Another night of driving to Woodlawn in the dark between 5:30 and 6:30, I got lost the second time. Drove by the Coulson Church Road turn and places I don't recall seeing were turning up, like the heavy equipment place that tells me I've gone too far. Turn around and head back. I'd gone a long ways past the turn off. It was equally difficult on the way back. Harmon's big clothing store is there on the corner, but no lights on the big letters of the name, not a landmark after dark. The post office is on the corner, but with lights out it's a black box like everything else along the side of the road. I'm so overwhelmed by headlights and taillights and the blackness of night, I can't see road signs or anything along the side of the road not lit up. Next time I'll measure the distance by odometer from the light at Walmart, go 4.9 miles and turn left.
I used to like night driving, but now find it disorienting. Nothing like going through a long curve at 60mph in the dark with a pickup beside me on the left that won't go ahead or drop back, but stayed beside me all the way through the curve. I focus more closely on driving than ever in the past. On the way home, maybe half way between Galax and Independence, a road angles very slightly off to the right, while the road I'm on curves slightly to the left. It's always a question of what to do there. A sign stands between them that says Keep Right. The sign refers to the road I'm on about to change from 4lane to 2lane, but standing where it is when I'm making an instant decision which one to take, that sign throws me every time, makes me think I made the wrong decision for just a split second, a demi-second of anxiety. Then I get it and go on.
I'd never heard Erryn Marshall before tonight. A few years ago I saw Carl at Merle Fest in the old-time tent with Beverly Thomas. I came away with high respect for both of them as musicians. Erynn Marshall is associated with the Blue Ridge Music Center on the Parkway. She's Canadian and studied Appalachian fiddle with West Virginia old-timers. She learned much from different ones along the way and has incorporated what she learned into her own sound with a fiddle. Like an Appalachian fiddler, she interprets the tunes she plays in her own style. Like an urban fiddler, her upper body flows with the sound in the music bringing to mind classical violinist Nadja Solerno-Sonnenberg, who broke the tradition of solo violinist standing still. Mountain fiddlers tend to stand still or sit still while they play, but that is changing. Seldom does a fiddler stand or sit still any more. Old-time has changed all the way along its two and a half centuries. It is changing in the time we're in like it has all the way along, the music changing as the culture changes. The important part, besides that she's beautiful while she's playing, she can make a fiddle do what it's meant to do. She dives into it while she plays and flows with the sound.

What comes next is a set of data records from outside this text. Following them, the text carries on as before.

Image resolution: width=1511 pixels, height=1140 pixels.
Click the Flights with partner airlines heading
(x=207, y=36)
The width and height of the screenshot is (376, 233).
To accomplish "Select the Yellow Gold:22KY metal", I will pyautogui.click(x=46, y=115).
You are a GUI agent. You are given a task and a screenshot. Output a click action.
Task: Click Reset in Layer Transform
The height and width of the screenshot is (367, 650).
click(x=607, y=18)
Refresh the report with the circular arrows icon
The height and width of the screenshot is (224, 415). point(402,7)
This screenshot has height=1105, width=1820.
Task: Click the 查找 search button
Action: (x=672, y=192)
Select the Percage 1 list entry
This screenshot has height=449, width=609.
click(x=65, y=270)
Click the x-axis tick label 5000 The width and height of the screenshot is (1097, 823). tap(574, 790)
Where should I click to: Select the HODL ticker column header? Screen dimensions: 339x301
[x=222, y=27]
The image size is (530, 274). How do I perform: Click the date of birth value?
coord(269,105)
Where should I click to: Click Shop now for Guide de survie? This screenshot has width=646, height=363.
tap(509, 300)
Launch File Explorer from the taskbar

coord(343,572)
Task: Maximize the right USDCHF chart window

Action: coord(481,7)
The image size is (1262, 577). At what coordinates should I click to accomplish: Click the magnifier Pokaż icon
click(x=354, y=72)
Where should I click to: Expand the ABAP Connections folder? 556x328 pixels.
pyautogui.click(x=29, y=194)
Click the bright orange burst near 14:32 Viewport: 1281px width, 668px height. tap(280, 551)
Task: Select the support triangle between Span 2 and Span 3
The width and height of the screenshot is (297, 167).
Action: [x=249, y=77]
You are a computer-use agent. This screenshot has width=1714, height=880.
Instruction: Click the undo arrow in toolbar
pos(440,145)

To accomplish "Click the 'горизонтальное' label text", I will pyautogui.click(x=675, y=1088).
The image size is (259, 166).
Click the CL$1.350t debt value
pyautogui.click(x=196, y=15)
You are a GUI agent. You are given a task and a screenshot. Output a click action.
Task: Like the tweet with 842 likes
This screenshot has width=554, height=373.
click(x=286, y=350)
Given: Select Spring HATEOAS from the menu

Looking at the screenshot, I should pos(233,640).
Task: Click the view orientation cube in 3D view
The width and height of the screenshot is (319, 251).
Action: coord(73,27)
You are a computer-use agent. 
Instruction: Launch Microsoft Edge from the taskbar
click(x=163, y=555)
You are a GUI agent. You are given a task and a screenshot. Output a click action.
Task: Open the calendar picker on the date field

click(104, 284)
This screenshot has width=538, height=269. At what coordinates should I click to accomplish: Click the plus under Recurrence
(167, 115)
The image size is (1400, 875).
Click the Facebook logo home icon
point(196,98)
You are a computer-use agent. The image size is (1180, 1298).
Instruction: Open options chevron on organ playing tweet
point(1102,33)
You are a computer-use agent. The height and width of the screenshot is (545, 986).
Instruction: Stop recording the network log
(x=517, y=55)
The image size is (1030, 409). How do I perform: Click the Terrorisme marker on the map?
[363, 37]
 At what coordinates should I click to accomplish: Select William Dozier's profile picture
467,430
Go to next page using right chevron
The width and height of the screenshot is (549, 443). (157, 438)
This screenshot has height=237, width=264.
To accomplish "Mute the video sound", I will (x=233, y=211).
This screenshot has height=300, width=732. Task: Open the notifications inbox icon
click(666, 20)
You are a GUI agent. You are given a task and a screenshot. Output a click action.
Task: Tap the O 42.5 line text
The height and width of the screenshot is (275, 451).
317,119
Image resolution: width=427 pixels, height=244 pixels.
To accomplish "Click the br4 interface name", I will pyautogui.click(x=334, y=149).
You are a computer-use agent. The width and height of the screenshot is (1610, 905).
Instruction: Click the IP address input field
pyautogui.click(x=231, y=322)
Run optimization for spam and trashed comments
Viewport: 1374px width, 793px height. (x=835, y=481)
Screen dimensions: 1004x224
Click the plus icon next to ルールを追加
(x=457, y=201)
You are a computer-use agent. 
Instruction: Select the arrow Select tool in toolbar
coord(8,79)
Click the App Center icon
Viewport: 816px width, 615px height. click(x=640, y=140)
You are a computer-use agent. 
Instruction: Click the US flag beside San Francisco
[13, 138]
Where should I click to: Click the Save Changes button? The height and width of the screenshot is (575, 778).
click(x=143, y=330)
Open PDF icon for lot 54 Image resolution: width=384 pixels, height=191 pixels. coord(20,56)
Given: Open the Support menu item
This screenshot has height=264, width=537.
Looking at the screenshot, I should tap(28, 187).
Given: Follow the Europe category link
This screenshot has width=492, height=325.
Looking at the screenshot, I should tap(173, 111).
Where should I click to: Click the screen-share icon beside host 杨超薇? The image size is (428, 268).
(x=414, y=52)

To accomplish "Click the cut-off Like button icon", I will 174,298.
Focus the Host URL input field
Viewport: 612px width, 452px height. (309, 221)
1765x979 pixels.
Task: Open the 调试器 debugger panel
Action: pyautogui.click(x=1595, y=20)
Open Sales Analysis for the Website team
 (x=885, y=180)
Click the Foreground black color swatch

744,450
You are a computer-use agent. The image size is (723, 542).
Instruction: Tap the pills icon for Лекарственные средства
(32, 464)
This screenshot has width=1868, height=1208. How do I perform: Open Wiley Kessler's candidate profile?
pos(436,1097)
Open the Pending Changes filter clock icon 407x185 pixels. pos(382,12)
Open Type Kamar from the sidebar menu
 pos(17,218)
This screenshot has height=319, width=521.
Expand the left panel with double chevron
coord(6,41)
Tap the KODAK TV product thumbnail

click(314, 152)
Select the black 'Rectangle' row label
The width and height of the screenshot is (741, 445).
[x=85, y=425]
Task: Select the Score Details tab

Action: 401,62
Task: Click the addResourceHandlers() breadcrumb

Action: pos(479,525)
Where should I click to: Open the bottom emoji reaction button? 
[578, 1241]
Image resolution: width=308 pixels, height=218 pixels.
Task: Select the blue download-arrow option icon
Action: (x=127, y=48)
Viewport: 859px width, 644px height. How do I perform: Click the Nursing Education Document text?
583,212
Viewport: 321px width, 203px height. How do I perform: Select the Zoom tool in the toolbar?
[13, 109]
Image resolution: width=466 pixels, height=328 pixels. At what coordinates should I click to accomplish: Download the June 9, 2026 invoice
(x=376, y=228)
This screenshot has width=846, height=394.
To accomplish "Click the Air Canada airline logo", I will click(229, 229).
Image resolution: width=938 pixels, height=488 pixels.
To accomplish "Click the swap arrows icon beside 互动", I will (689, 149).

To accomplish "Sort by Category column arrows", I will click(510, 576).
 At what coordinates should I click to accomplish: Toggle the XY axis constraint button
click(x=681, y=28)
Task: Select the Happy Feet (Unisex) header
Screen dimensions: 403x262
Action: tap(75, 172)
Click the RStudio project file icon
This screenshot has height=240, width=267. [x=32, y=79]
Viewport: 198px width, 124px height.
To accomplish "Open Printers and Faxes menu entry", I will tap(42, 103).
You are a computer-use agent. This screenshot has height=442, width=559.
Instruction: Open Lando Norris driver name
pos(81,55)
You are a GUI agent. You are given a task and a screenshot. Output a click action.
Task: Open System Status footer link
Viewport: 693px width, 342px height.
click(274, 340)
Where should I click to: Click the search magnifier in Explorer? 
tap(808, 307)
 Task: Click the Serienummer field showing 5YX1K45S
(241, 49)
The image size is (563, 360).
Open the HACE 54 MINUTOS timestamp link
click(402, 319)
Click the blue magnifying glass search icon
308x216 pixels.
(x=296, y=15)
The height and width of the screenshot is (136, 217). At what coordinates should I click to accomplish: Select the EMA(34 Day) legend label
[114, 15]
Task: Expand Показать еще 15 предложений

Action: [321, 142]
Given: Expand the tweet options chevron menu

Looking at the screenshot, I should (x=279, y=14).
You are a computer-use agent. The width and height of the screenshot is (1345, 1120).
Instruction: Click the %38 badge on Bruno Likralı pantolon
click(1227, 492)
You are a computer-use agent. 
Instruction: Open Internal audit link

The people in the audience were well entertained tonight. Carl Jones is an entertaining performer. His sense of humor is accessibly off the wall. He likes odd word associations, playing with meanings and the sounds. He writes a good many songs, good songs. They are songs with something to say he believes worth saying, that at first bring John Prine to mind, and just as quickly Prine is forgotten. The only resemblance is the words are worth listening to. In fact, I prefer Jones's songs to Prines. He sang a song of his own called Snowflake, I think. Beautiful, simple, lovely song that makes a poignant point and the next line turns it into humor and back to falling snowflakes. He's asking the snowflakes to come down from the sky, 'our world has gone awry,' and paint the town. The songs he identified as his own had something powerful to say dressed in poetic light-hearted humor.
Carl has his own style of portraying a song that is mentally outside the ordinary, his feet standing firmly in the tradition. His talk between songs seldom tells a story, start to finish, but makes brief observations, humorous twists of word sounds and meanings. He plays his songs with artistry on all the instruments he plays, and sings his songs of contemporary ways of thinking. It's like the title of Benton Flippen's Rounder album, Old Time / New Time. Carl's old-time brings old-time up to date, makes it present in the same way Barbara Allen was present it its time. Carl Jones has an interesting mind that appears to go faster than he can keep up with using words. It is no stretch at all to say Carl Jones is a master musician.